It seems that whenever Carly learns a new “trick” we have to start CIO all over again.
We cried it out when I realized spending 5 hours trying to put her to bed was too much. It lasted a tough 3 nights, but it worked.
Then when Carly learned to roll onto her back, she decided she would yell until I’d flip her back onto her tummy. Which created a downward spiral because then she wouldn’t want to go to sleep once she saw me. Took about 2 nights, and when she realized I wasn’t going to flip her over, she did it on her own and fell asleep.
Now we get to last night. I put Carly to bed as usual (although a tad later than usual) and about 5 minutes later she’s crying quietly.
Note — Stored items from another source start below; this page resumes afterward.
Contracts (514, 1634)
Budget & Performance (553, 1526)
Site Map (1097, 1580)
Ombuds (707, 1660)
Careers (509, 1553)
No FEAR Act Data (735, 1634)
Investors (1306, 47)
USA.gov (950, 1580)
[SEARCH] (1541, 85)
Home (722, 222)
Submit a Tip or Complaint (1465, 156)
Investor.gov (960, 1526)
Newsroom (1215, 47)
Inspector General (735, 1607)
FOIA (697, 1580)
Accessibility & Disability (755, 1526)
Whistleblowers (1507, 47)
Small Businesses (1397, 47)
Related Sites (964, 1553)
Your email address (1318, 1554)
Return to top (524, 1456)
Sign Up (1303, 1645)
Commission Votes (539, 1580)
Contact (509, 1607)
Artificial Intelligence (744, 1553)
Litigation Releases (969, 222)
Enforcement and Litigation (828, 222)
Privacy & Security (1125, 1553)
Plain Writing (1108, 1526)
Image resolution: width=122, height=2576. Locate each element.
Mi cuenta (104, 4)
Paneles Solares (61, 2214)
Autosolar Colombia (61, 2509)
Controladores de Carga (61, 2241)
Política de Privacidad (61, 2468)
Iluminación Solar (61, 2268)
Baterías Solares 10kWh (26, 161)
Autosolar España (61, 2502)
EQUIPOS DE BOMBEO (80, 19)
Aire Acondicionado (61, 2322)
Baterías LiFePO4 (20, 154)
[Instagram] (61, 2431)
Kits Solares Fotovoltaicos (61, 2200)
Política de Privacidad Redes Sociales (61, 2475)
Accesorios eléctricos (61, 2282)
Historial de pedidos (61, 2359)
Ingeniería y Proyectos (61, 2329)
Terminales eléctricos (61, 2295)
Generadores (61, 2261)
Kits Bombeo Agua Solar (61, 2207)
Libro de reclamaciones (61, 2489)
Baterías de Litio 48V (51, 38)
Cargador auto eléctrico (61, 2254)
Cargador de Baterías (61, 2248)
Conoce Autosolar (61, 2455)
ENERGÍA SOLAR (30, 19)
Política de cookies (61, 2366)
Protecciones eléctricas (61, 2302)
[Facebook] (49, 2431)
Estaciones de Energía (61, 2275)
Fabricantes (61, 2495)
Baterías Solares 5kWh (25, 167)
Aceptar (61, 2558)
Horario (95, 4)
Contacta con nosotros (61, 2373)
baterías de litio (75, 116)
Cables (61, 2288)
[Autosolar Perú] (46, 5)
This is not out of the norm, but then she started screaming. I rushed in there, only to find her standing up. So I picked her up, we played for a while and I knew it wasn’t good for a routine, but I just missed her so much I had to. She finally fell asleep around 10:45ish next to me in bed. Then she woke up at 4 wanting to play, so back to the crib she went and was out for another 3.5 hours.
Then came tonight… She was asleep for about 45 minutes and then the screaming started again. I knew without even going in there that she was standing up, waiting for me to get her. As much as I wanted to, I stayed in the living room crying myself. I haven’t had such turmoil before, feeling both sides pulling me. I wanted so badly to just go in and hold her, but I knew if I did that I couldn’t be consistent during the week. It only lasted about 10 minutes, but she’s now been asleep for about the last 25.
It’s tough. I know that everyone parents their own way, and this is the way that I choose and is best for my family. But with that being said, it doesn’t mean it doesn’t hurt my heart.
I know when she wakes in the morning she’ll have no recollection of it, which helps me to realize that I am helping her to become a well-adjusted, strong and happy girl.